WORK REQUIRED:
Copy every line of the rows below verbatim, omitting the pictures.

::::::::

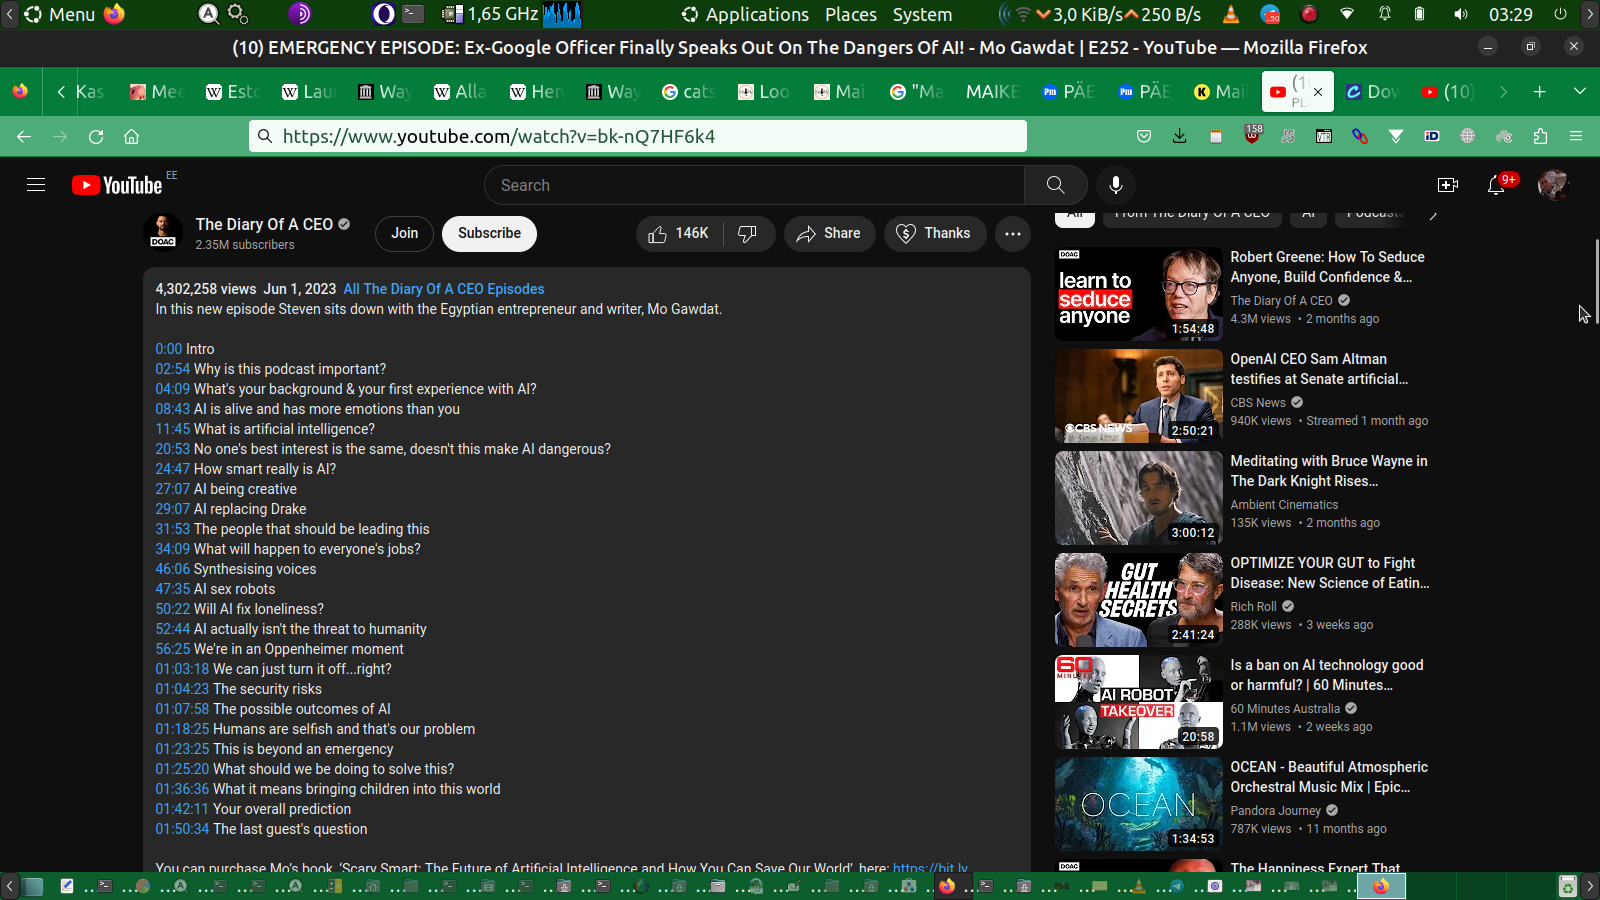The image size is (1600, 900).
Task: Switch to the "cats" Google tab
Action: [689, 91]
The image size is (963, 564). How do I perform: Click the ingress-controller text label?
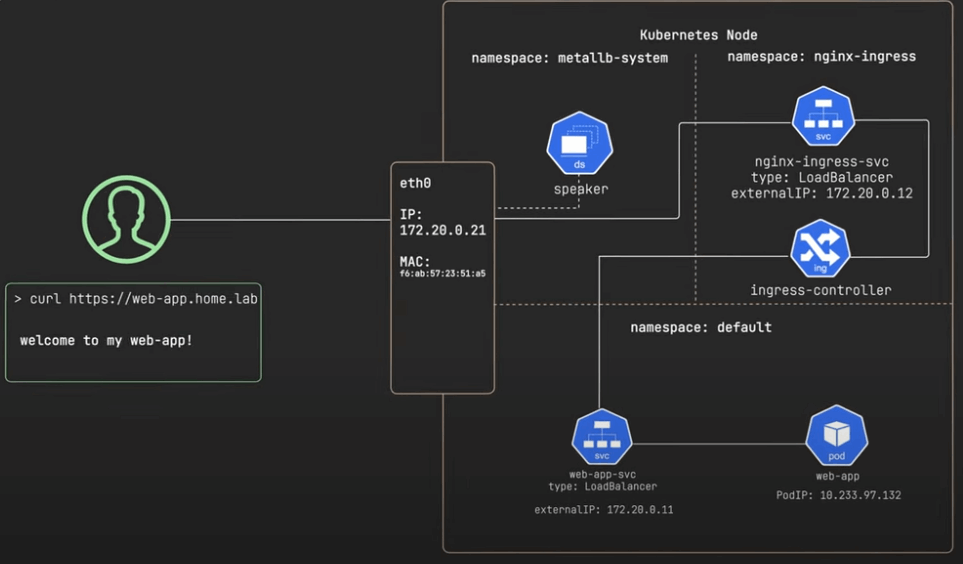tap(820, 290)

::::::::

FINAL RESULT:
The image size is (1600, 900).
Task: Switch to the "cats" Google tab
Action: [689, 91]
The image size is (963, 564). How do I perform: Click the ingress-controller text label?
tap(820, 290)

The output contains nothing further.